[Records supplied]

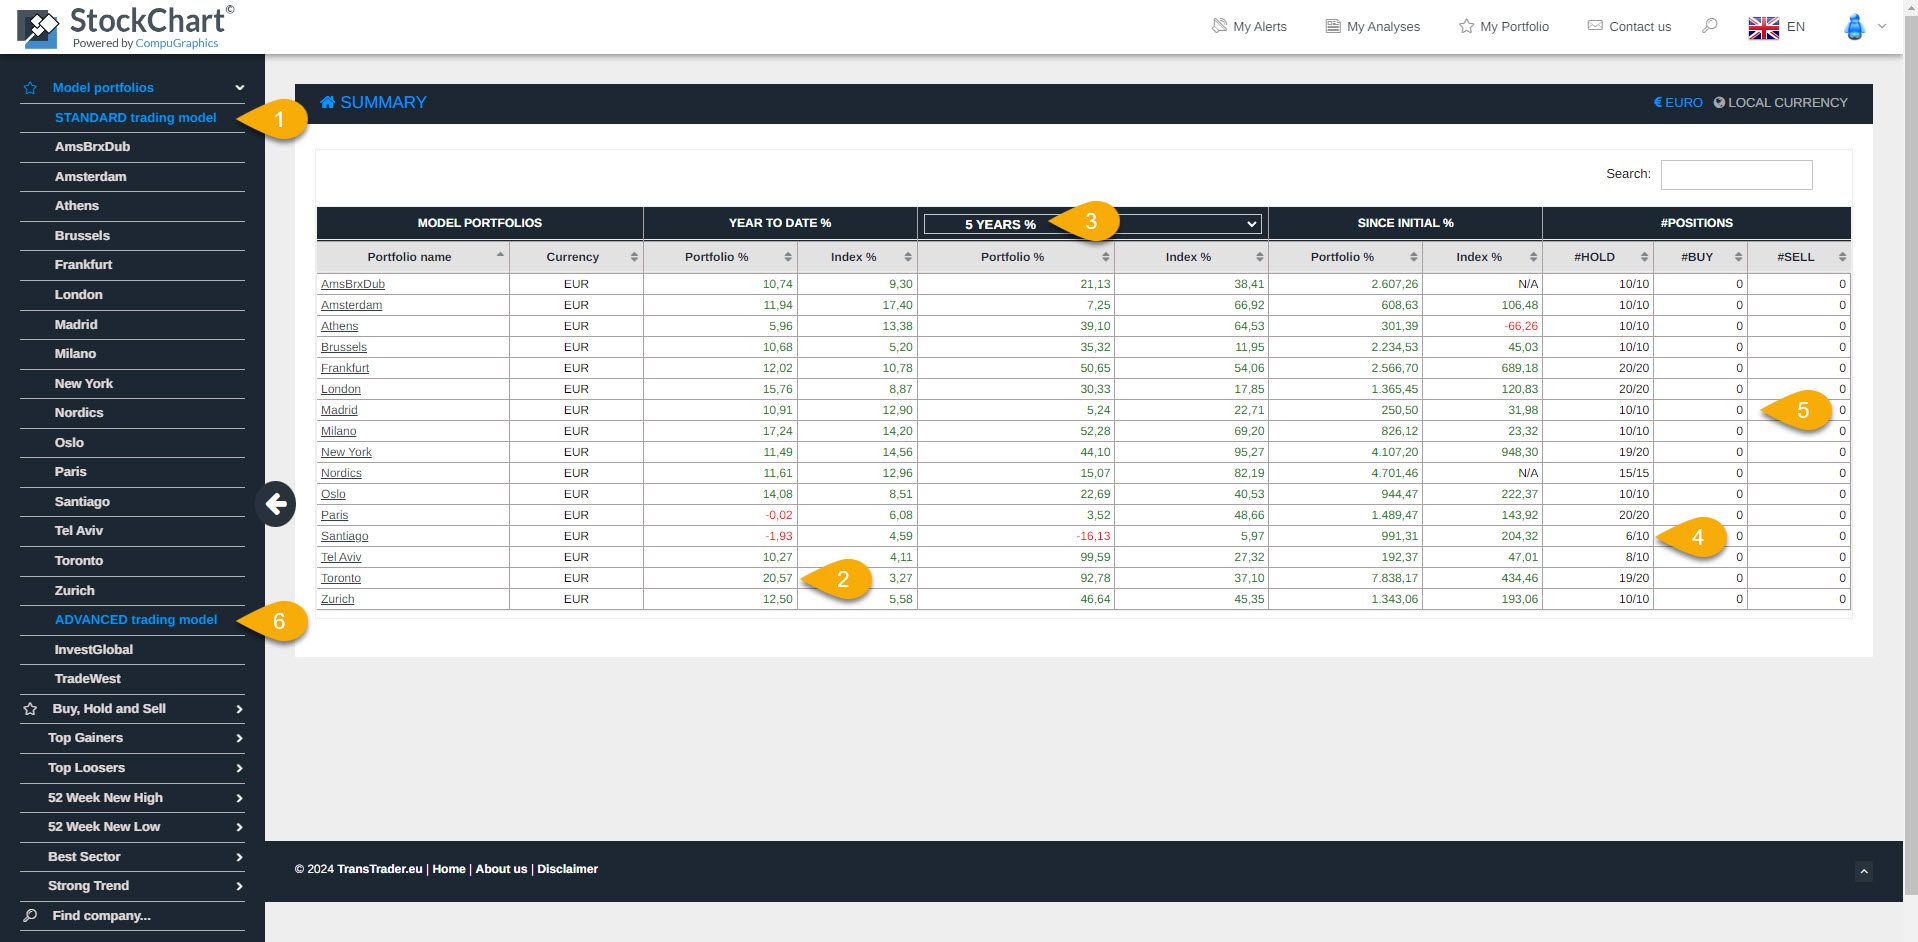Switch to LOCAL CURRENCY display
The height and width of the screenshot is (942, 1918).
1780,102
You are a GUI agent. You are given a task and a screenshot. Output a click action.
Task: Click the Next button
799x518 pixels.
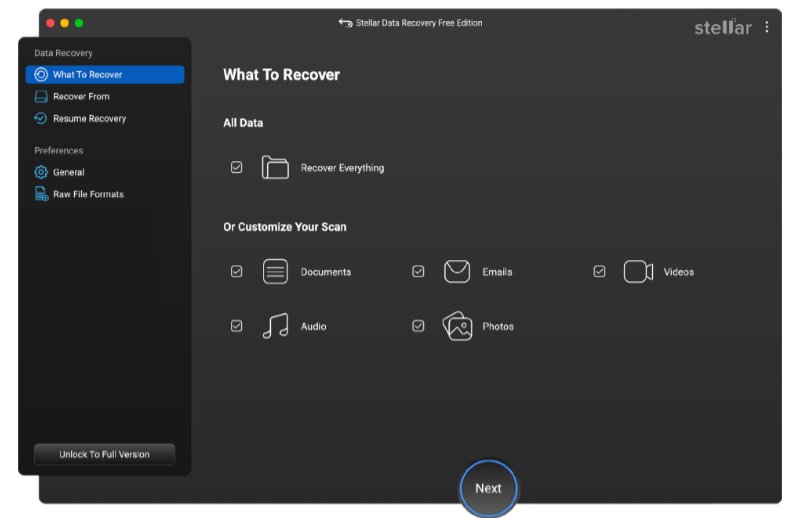click(x=488, y=488)
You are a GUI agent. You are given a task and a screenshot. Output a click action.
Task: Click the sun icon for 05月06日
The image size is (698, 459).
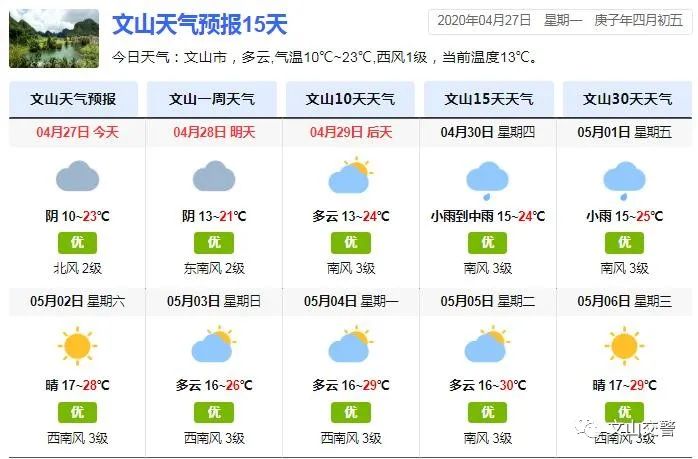624,346
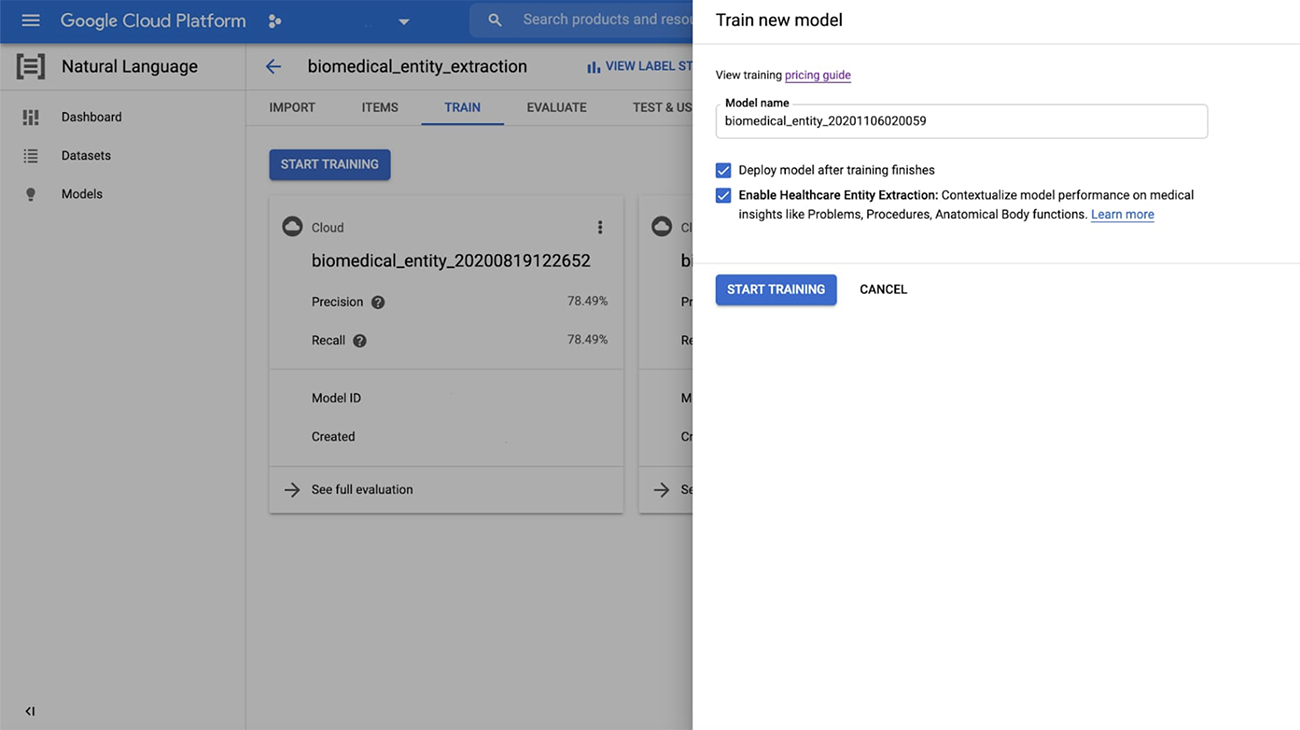This screenshot has height=730, width=1300.
Task: Open three-dot menu on biomedical_entity model card
Action: (600, 228)
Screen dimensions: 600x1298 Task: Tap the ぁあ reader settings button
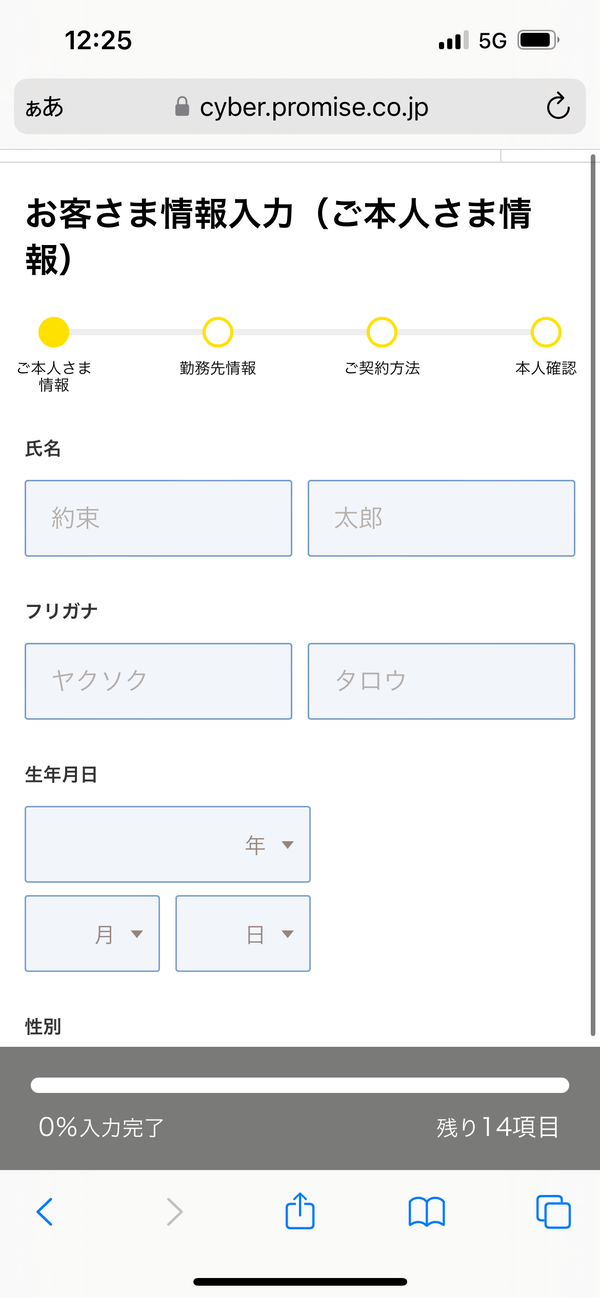point(46,107)
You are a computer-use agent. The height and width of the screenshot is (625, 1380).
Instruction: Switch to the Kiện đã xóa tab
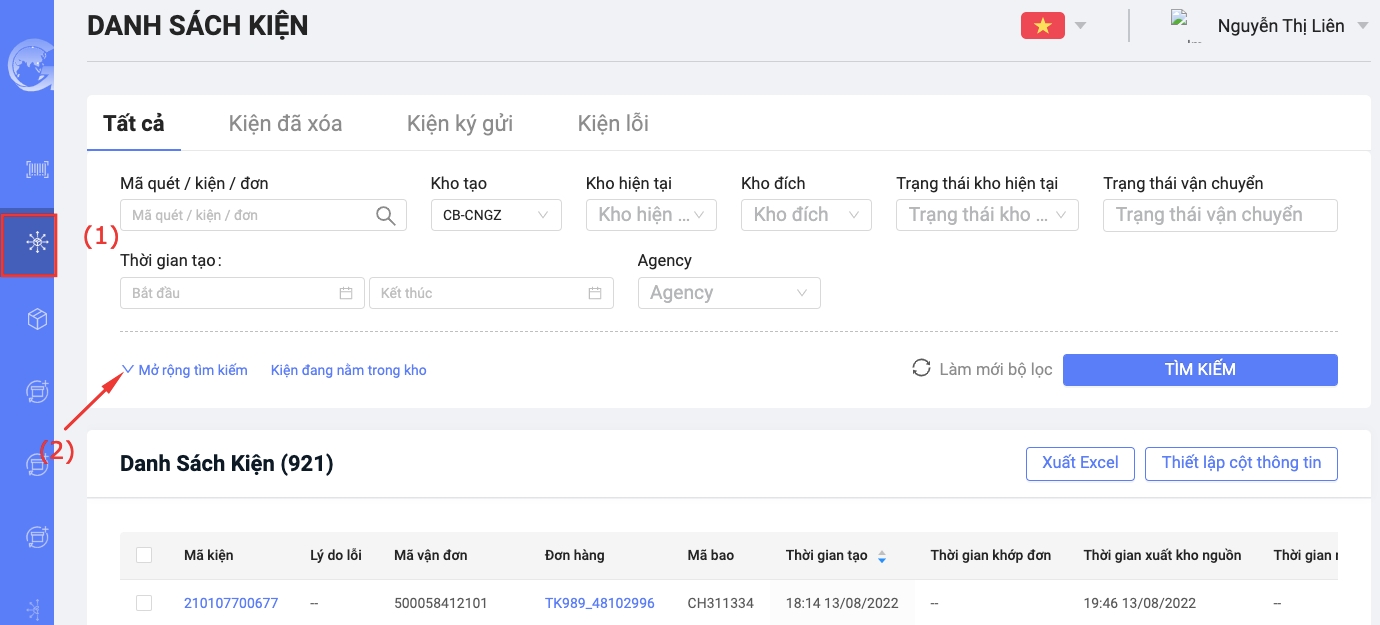(285, 124)
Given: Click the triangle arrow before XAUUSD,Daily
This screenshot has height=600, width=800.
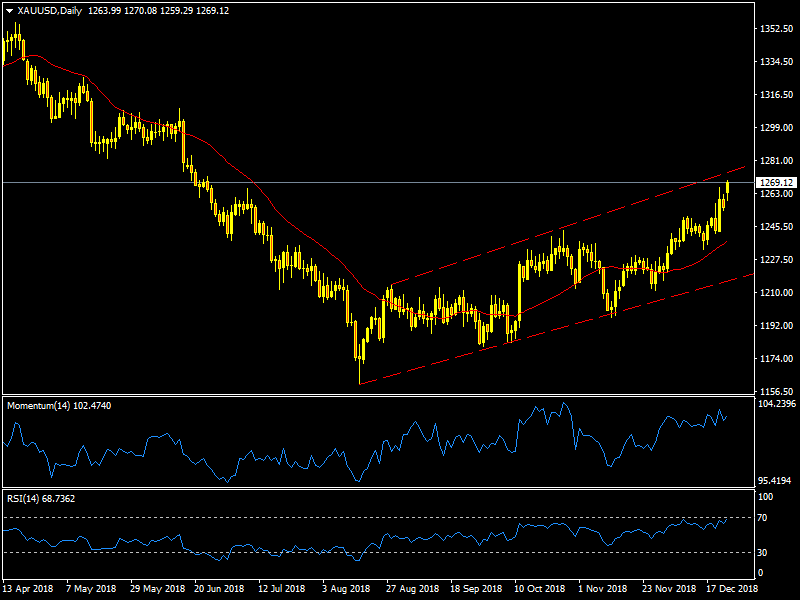Looking at the screenshot, I should (9, 11).
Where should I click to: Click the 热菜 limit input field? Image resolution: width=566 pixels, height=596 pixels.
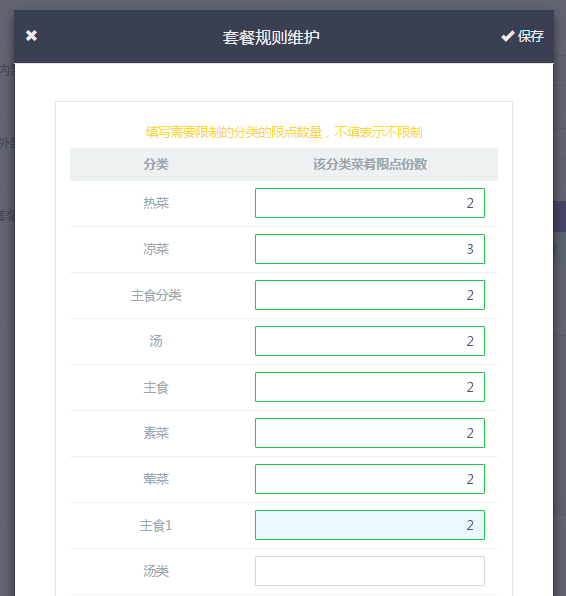(x=370, y=203)
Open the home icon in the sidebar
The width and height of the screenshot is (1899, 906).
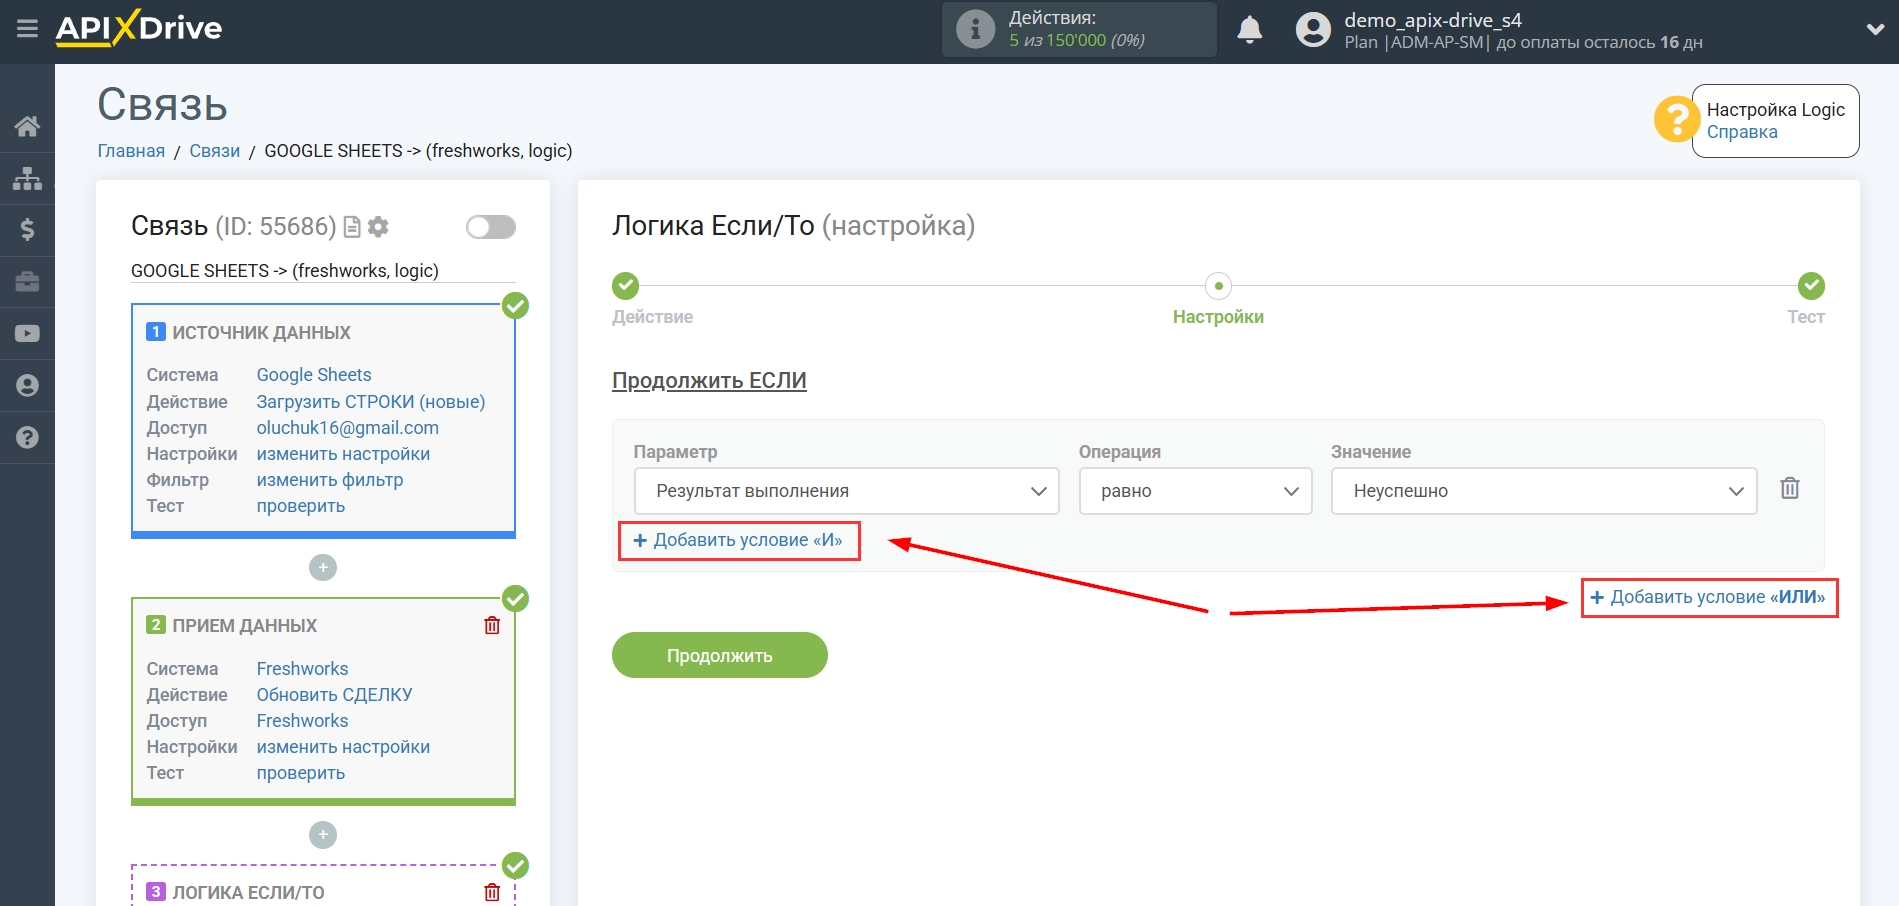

[/Records supplied]

### [Task to carry out]
Set down word for word the lines beginning with the one containing "Given: Click the" and ending with the last line of the listing, inclusive. Omit every picture.

### [Task response]
Given: Click the triangle arrow before XAUUSD,Daily
This screenshot has height=600, width=800.
Looking at the screenshot, I should (9, 11).
Where should I click to: Click the 热菜 limit input field? Image resolution: width=566 pixels, height=596 pixels.
(x=370, y=203)
Open the home icon in the sidebar
The width and height of the screenshot is (1899, 906).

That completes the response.